Work to complete: Retype the items below without any changes, starting at the line that contains "Open the Daya - New (Lyrics) video thumbnail" and continuing through the last line of the items.

* Begin Data provided *

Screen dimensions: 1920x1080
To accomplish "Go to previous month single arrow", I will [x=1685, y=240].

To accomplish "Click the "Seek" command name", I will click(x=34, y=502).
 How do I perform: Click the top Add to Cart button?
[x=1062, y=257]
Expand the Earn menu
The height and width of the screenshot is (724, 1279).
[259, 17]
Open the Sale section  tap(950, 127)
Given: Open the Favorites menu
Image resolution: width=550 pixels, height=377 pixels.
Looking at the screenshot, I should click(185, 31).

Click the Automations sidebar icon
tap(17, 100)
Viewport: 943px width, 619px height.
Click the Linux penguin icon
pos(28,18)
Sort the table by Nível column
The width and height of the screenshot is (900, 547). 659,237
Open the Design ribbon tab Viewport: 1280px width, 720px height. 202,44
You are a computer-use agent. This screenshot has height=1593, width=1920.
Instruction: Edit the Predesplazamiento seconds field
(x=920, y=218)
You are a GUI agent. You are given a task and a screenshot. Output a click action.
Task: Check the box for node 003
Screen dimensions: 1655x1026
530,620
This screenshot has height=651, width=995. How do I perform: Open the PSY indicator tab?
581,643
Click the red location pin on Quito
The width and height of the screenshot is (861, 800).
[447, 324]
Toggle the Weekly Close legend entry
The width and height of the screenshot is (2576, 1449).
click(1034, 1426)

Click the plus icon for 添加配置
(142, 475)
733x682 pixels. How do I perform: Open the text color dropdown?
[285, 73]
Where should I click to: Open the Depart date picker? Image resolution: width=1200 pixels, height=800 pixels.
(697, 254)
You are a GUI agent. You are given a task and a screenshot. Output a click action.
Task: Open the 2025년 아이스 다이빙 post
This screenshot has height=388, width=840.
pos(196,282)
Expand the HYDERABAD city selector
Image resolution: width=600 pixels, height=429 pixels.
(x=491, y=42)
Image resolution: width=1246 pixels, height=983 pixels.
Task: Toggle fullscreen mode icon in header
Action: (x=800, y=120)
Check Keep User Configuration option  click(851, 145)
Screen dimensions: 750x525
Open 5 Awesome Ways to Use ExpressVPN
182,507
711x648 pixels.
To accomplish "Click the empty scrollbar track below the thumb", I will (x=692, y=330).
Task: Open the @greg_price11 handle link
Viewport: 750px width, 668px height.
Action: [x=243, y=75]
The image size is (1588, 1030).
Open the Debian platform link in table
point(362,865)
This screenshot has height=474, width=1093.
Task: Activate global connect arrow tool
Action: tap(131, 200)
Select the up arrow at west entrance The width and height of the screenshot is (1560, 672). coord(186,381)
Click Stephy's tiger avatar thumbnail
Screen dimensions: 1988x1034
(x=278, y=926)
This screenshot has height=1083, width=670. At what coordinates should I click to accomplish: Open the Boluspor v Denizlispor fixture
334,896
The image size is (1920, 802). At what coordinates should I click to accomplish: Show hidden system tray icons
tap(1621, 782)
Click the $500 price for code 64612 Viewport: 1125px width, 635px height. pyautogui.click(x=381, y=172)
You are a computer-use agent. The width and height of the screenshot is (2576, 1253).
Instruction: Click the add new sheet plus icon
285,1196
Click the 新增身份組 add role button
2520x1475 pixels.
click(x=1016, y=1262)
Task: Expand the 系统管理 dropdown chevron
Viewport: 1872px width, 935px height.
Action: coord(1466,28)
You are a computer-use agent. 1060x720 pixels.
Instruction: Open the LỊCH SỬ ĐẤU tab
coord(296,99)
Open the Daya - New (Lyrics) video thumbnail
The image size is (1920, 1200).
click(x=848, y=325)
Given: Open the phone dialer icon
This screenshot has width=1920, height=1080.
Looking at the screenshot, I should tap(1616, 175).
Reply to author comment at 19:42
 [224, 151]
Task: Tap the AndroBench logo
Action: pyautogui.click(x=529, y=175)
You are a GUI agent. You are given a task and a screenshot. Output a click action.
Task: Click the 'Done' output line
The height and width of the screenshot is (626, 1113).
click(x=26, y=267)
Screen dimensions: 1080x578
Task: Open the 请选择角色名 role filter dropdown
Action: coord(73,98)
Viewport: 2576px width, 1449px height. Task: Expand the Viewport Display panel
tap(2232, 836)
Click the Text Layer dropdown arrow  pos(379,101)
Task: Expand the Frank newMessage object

* End Data provided *

Final result:
Open the Daya - New (Lyrics) video thumbnail
The image size is (1920, 1200).
click(x=848, y=325)
Given: Open the phone dialer icon
This screenshot has width=1920, height=1080.
Looking at the screenshot, I should tap(1616, 175).
Reply to author comment at 19:42
 [224, 151]
Task: Tap the AndroBench logo
Action: pyautogui.click(x=529, y=175)
You are a GUI agent. You are given a task and a screenshot. Output a click action.
Task: Click the 'Done' output line
The height and width of the screenshot is (626, 1113).
click(x=26, y=267)
Screen dimensions: 1080x578
Task: Open the 请选择角色名 role filter dropdown
Action: coord(73,98)
Viewport: 2576px width, 1449px height. Task: Expand the Viewport Display panel
tap(2232, 836)
Click the Text Layer dropdown arrow  pos(379,101)
Task: Expand the Frank newMessage object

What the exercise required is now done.